Ornstein3.6-35B-A3B-RYS
A RYS-enhanced version of DJLougen/Ornstein3.6-35B-A3B, with an optimal layer duplication applied using the RYS Brain Scanner method from Ng (2026). No weights were modified — a single critical layer was identified and duplicated, yielding a +49% improvement on combined reasoning and instruction-following benchmarks.
See also: DJLougen/Ornstein3.6-35B-A3B (base fine-tune) | DJLougen/Ornstein3.6-35B-A3B-SABER (SABER ablation applied on top)
Support This Work
I'm a PhD student in visual neuroscience at the University of Toronto who also happens to spend way too much time fine-tuning, merging, and quantizing open-weight models on rented H100s and a local DGX Spark. All training compute is self-funded — balancing GPU costs against a student budget. If my uploads have been useful to you, consider buying a PhD student a coffee. It goes a long way toward keeping these experiments running.
RYS Brain Scan Results
The RYS method (Ng, 2026) performs an exhaustive sweep of all possible layer duplication configurations (i, j), where layers i through j-1 are repeated in the forward pass. Two orthogonal probe sets — hard arithmetic and constrained instruction following — score each configuration. The resulting heatmap reveals the functional circuit boundaries of the transformer's reasoning anatomy.
Optimal Configuration
| Metric | Baseline | After RYS (i=10, j=11) | Delta |
|---|---|---|---|
| Math (hard arithmetic) | 0.404 | 0.968 | +139% |
| IFO (instruction following) | 0.875 | 0.938 | +7.2% |
| Combined | 1.279 | 1.905 | +49% |
- Surgery applied: Layer 10 duplicated (single layer)
- New layer count: 41 (up from 40)
- Sweep: 820 (i, j) configurations evaluated across 40 layers
- No weights modified — the duplicated layer is an exact copy
What This Means
Layer 10 sits at 25% depth in the network — right in the region where early feature extraction transitions into abstract reasoning. Duplicating this single layer gives the model a second pass through a critical reasoning circuit, dramatically boosting arithmetic accuracy while preserving instruction-following ability.
Details
- Developed by: DJLougen
- Architecture:
Qwen3_5MoeForCausalLM— Qwen 3.6 MoE with linear + full attention interleaved (Gated Delta Net) - Parameters: 34.66B total, ~3B active (256 experts, 8 active per token)
- Hidden size / layers: 2048 / 41 (40 original + 1 duplicated)

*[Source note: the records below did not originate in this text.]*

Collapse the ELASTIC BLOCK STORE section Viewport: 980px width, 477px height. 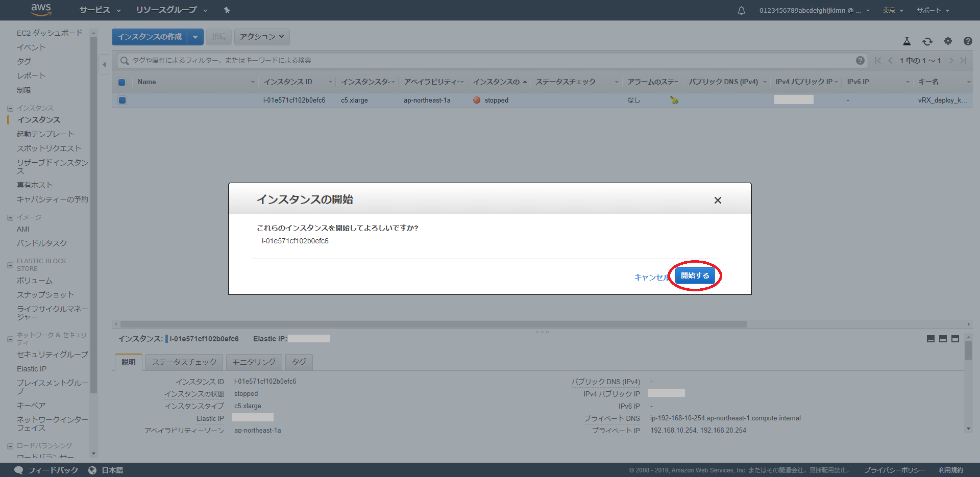coord(10,265)
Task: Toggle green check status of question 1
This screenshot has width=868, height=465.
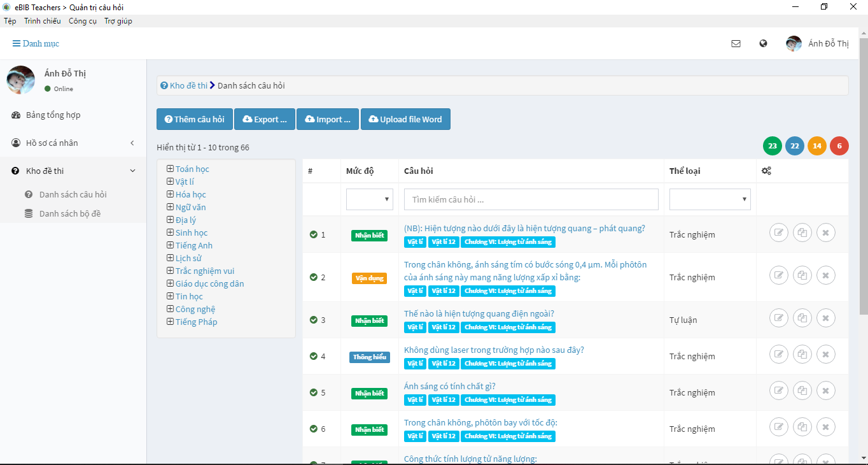Action: [x=313, y=234]
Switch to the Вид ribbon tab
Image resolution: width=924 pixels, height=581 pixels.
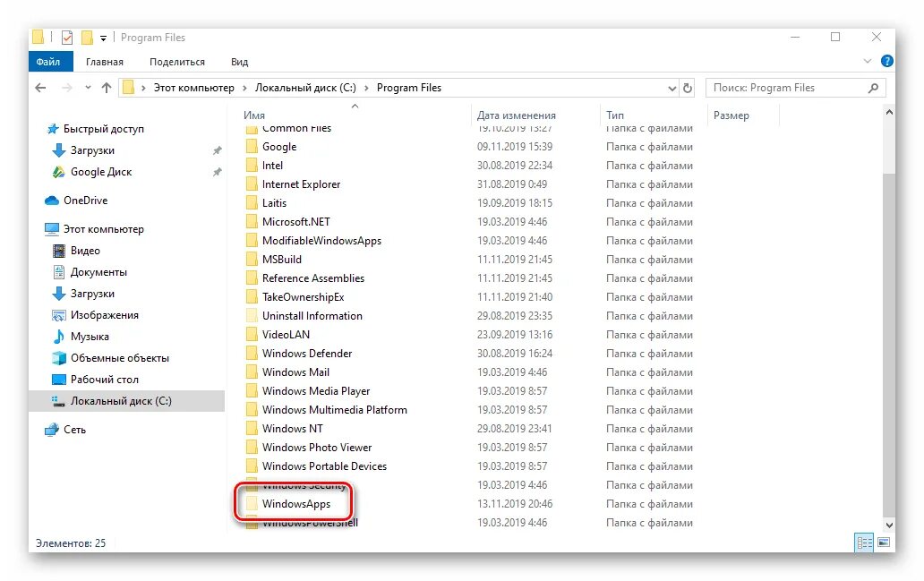238,61
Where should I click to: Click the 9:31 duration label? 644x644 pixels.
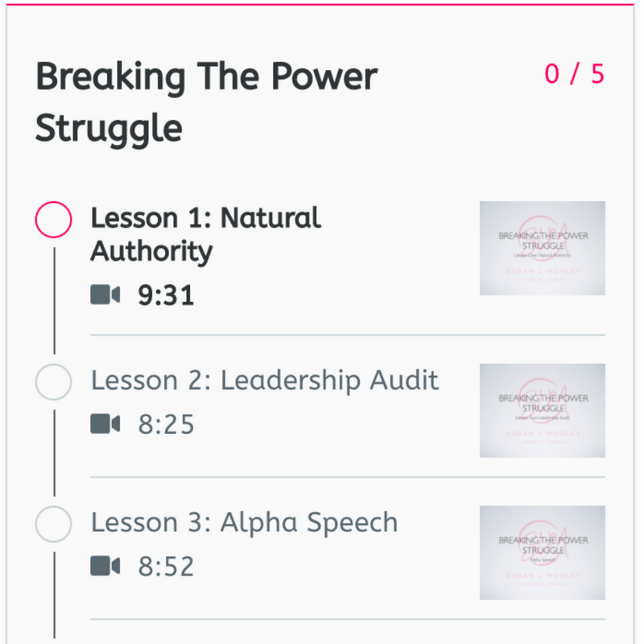(x=166, y=296)
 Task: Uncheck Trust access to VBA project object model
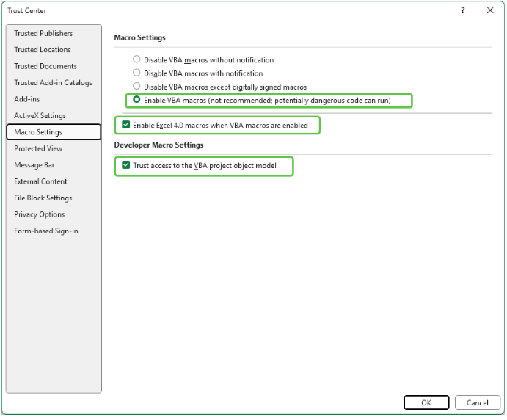tap(126, 166)
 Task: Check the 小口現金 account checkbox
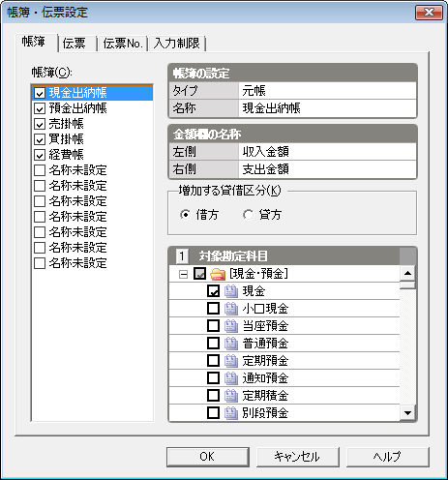coord(213,309)
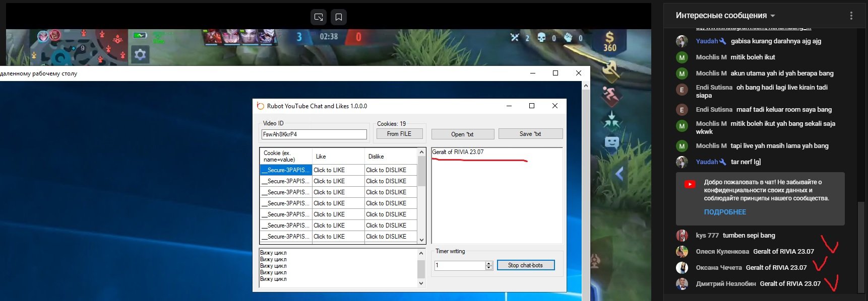Click the blue left arrow in game
868x301 pixels.
click(x=619, y=174)
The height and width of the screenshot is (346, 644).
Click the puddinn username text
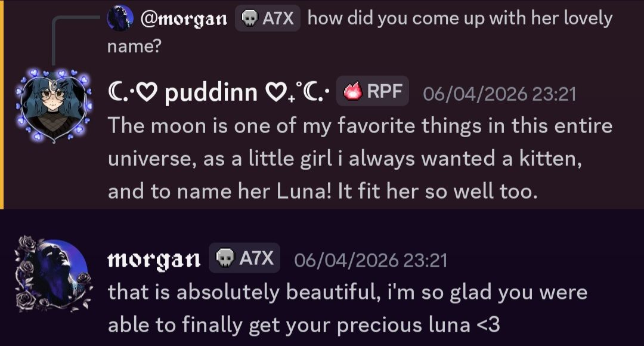click(211, 92)
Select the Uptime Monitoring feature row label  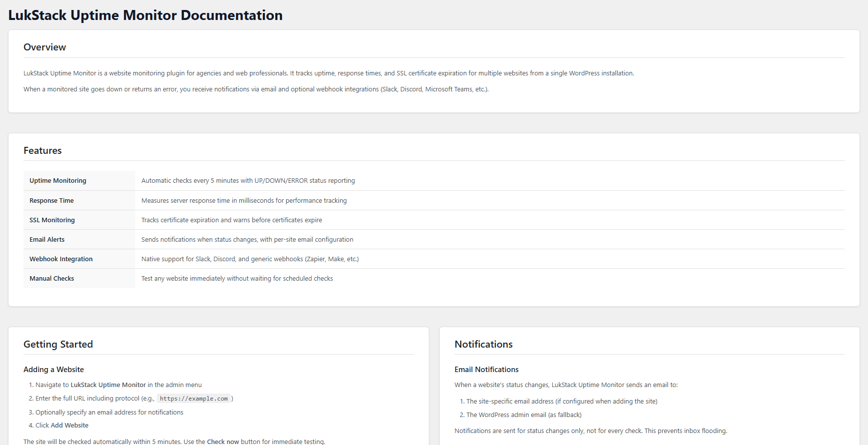tap(58, 181)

- Context length: 262,144 tokens
- License: Apache 2.0
- Base model: DJLougen/Ornstein3.6-35B-A3B
- Method: RYS Brain Scanner (Ng, 2026)
Usage
Transformers
from transformers import AutoModelForCausalLM, AutoTokenizer
model_id = "DJLougen/Ornstein3.6-35B-A3B-RYS"
tok = AutoTokenizer.from_pretrained(model_id)
model = AutoModelForCausalLM.from_pretrained(model_id, torch_dtype="auto", device_map="auto")
messages = [{"role": "user", "content": "Explain mixture-of-experts routing in one paragraph."}]
inputs = tok.apply_chat_template(messages, add_generation_prompt=True, return_tensors="pt").to(model.device)
out = model.generate(inputs, max_new_tokens=512)
print(tok.decode(out[0][inputs.shape[-1]:], skip_special_tokens=True))
Citation
If you use this model or the RYS method:
@article{ng2026rys,
title = {LLM Neuroanatomy: How I Topped the LLM Leaderboard Without Changing a Single Weight},
author = {Ng, David Noel},
year = {2026},
month = {March},
url = {https://dnhkng.github.io/posts/rys/}
}
License
Apache 2.0 — inherited from the Qwen 3.6 base release.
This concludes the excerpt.